··· TASK INPUT ···

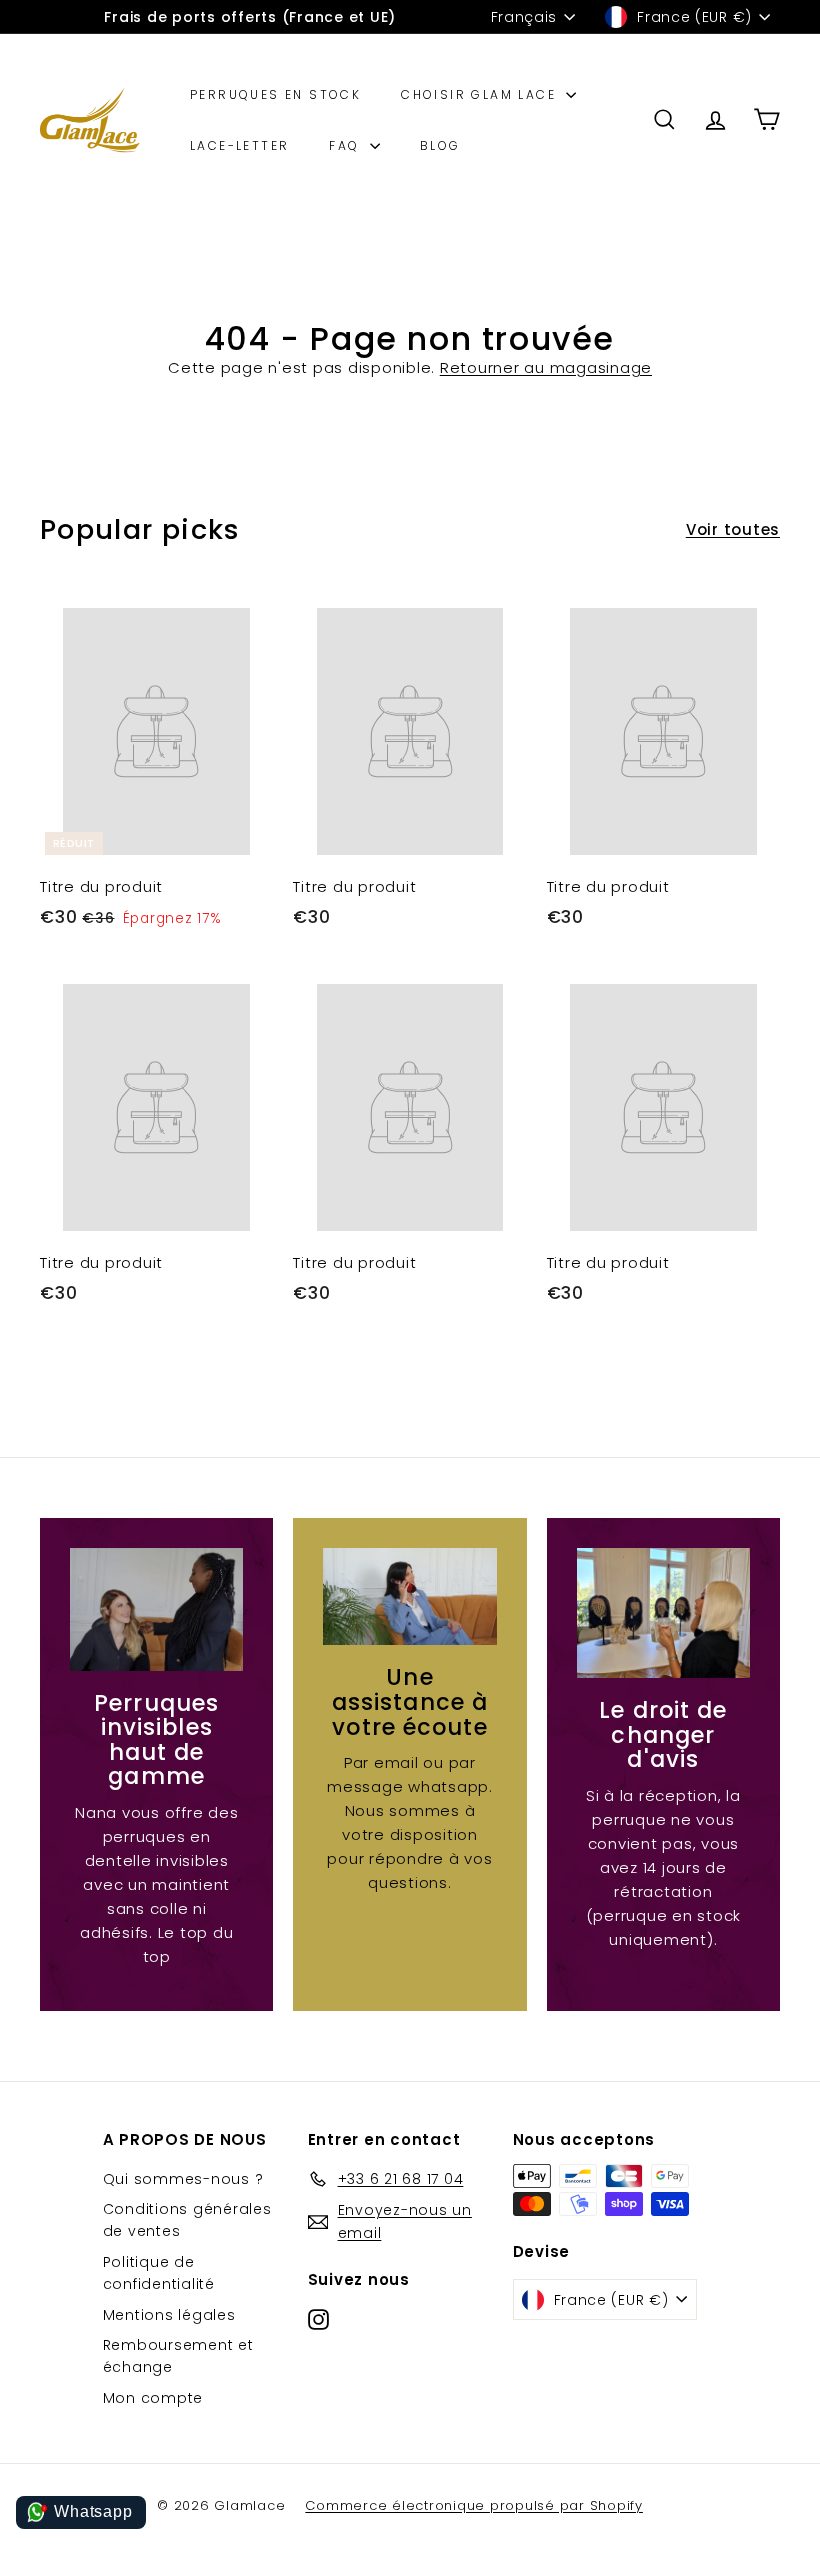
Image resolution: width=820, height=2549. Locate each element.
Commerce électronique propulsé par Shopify (474, 2505)
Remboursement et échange (178, 2356)
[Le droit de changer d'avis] (663, 1613)
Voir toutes (733, 529)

···

-- WHAT IS NEEDED --
A faithful copy of each entry is required, and no picture may be carried into it.

-- RESPONSE TO THE TASK --
Image resolution: width=820, height=2549. Locate each element.
Commerce électronique propulsé par Shopify (474, 2505)
Remboursement et échange (178, 2356)
[Le droit de changer d'avis] (663, 1613)
Voir toutes (733, 529)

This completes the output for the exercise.